BTW,  not a good idea to name a procedure with a word that vba already uses as part of its nomenclature (eg Formula1).


----------



## johnnyL (Jan 3, 2023)

Peter_SSs said:


> You can if you use its Address property rather than the default property of Value.


Ahhh. Thank you for that info. Makes sense.


----------



## Ezguy4u (Jan 3, 2023)

Johnny, Your line does work. I will keep it in my toolbox. Peter, Your solution works the best. My 3rd solution was just to give people an idea of what I wanted. It's lik loking at a centance thts has spling errors and stlll know what thy want.  Good advice on the naming procedure. 
Thank you all for your time


----------



## johnnyL (Jan 3, 2023)

Yeah but my line of code requires less typing.


----------



## Peter_SSs (Jan 3, 2023)

You're welcome.
(I didn't understand one of the sentences in your post though. )


----------



## johnnyL (Jan 3, 2023)

Ezguy4u said:


> My 3rd solution was just to give people an idea of what I wanted. It's lik loking at a centance thts has spling errors and stlll know what thy want.

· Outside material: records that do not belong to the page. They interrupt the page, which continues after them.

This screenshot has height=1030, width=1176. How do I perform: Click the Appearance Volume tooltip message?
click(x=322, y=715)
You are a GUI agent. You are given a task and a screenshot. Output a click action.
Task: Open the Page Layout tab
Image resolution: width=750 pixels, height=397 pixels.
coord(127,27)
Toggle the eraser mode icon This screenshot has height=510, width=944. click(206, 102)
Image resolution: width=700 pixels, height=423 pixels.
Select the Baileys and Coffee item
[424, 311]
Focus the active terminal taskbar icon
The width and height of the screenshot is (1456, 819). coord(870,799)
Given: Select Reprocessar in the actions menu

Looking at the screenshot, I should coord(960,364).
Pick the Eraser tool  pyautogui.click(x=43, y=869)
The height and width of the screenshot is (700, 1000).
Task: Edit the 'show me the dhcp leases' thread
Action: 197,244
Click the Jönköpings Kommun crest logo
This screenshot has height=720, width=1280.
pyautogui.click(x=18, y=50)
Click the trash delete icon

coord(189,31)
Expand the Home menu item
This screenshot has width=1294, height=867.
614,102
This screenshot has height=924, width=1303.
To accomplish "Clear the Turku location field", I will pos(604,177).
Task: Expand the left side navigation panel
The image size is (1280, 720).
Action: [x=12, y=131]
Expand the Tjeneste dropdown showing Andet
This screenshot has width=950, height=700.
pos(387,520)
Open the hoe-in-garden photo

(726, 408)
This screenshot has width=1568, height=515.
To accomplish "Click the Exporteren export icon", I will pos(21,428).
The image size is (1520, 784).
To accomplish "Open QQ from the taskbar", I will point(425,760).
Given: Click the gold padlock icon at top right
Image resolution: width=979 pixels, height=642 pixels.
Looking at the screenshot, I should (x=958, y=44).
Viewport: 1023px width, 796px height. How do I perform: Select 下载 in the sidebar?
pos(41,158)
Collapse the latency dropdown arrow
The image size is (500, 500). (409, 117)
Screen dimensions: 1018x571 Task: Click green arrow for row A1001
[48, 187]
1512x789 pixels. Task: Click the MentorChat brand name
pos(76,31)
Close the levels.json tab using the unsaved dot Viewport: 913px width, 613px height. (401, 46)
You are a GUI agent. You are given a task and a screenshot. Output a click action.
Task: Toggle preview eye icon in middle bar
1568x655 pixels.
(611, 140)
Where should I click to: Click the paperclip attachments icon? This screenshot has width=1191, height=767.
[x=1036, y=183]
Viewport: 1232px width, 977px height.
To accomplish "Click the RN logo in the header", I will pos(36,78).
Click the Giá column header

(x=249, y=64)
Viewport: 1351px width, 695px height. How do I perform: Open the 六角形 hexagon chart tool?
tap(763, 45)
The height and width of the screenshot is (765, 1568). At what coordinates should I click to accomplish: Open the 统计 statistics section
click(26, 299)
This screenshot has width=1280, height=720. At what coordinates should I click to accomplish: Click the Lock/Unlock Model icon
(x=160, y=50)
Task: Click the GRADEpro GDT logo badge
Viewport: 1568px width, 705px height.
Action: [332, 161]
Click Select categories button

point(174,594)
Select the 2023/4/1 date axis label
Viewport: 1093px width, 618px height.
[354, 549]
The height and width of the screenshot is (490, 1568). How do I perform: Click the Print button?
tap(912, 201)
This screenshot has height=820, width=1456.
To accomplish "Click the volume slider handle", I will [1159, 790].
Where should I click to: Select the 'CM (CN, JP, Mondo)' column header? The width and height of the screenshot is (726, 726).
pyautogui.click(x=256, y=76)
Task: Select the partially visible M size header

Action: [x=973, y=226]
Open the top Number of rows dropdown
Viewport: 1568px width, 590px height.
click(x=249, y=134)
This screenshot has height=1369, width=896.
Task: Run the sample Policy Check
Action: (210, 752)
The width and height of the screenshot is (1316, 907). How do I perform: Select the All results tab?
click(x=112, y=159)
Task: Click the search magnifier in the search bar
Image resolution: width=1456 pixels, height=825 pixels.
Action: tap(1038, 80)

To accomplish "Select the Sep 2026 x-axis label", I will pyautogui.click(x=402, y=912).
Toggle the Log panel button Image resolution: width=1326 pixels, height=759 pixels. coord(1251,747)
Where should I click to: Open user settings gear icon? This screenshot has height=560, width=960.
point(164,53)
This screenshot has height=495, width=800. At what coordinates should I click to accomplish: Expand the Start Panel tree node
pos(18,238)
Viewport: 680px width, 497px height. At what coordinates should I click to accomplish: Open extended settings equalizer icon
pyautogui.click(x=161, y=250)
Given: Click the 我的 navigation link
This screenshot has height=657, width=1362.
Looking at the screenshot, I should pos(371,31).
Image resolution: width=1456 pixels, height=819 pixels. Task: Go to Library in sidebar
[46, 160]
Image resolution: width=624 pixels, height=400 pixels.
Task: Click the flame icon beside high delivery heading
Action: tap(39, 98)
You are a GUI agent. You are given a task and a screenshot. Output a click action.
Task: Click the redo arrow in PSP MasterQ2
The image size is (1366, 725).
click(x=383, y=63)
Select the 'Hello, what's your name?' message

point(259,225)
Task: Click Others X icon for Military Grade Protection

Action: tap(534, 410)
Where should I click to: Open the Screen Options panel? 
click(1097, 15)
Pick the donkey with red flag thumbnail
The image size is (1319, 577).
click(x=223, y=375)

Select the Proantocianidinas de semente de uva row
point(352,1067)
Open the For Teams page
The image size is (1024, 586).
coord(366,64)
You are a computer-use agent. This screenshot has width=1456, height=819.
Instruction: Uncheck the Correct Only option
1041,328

Most probable conversion =:


> My 3rd solution was just to give people an idea of what I wanted. It's like looking at a sentence that has spelling errors and stlll know what they want.


----------



## Peter_SSs (Jan 3, 2023)

johnnyL said:


> Most probable conversion =:


My comment was a joke.  😎 
(BTW, your conversion still has as a spelling error. )


----------



## johnnyL (Jan 3, 2023)

You stlll know what I was saying though. ROTFLMAO


----------